[Goal]
Repeat the records word for word, starting at the line that contains "Where should I" and stopping after the line that contains "click(1138, 618)".

[Given records]
+ + + + + + +
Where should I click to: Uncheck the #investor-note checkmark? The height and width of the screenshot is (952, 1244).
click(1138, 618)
+ + + + + + +
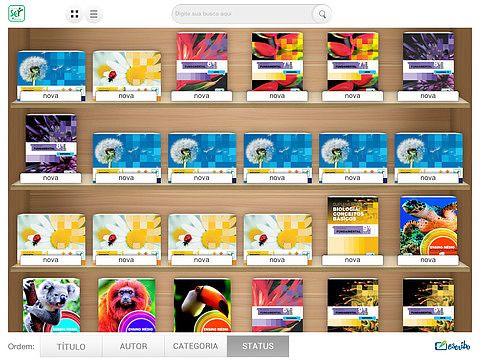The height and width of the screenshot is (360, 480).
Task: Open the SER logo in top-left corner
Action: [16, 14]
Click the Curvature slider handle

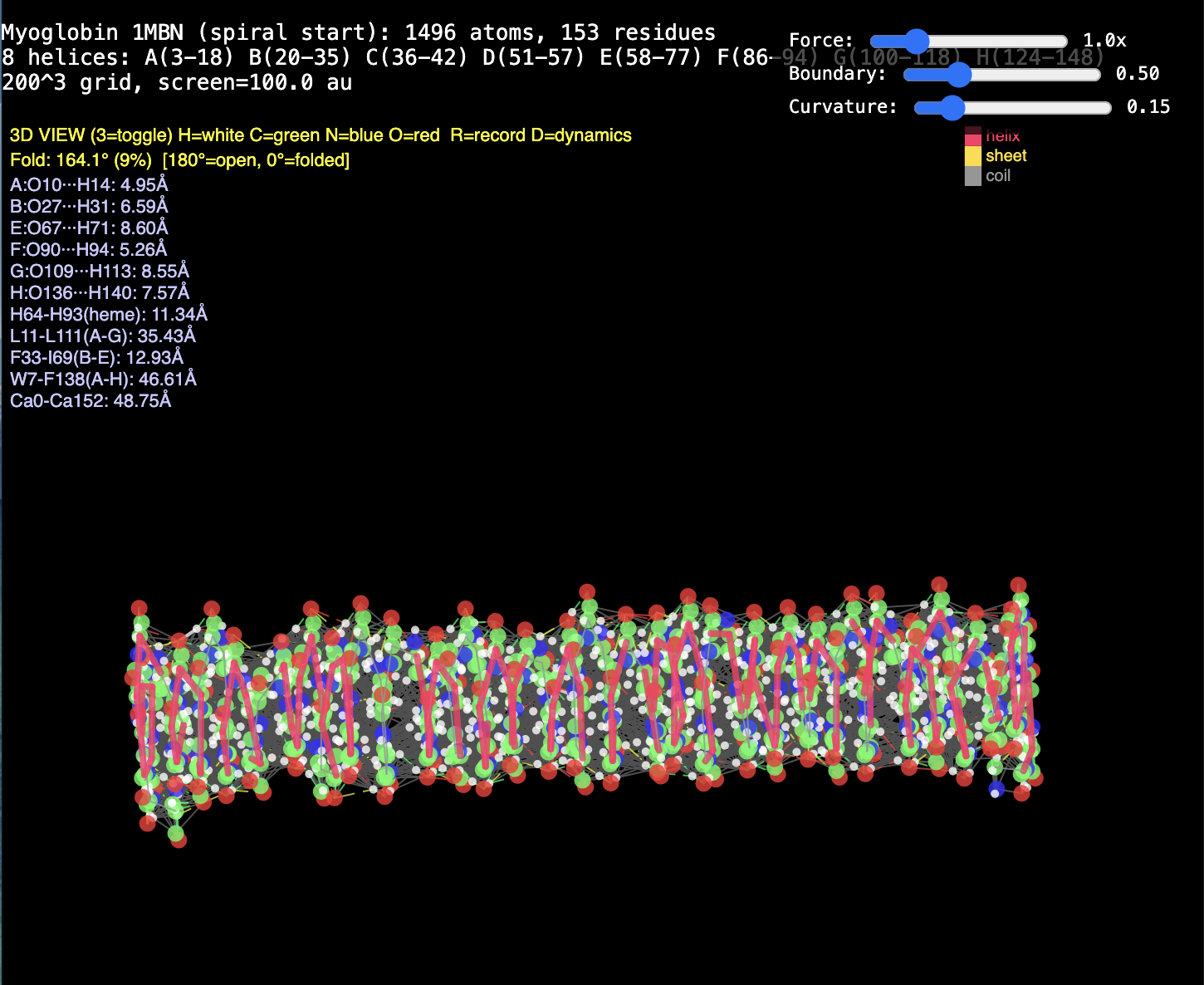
+ + + + + + +
[Task answer]
Where should I click to: Uncheck the #investor-note checkmark? The height and width of the screenshot is (952, 1244).
click(1138, 618)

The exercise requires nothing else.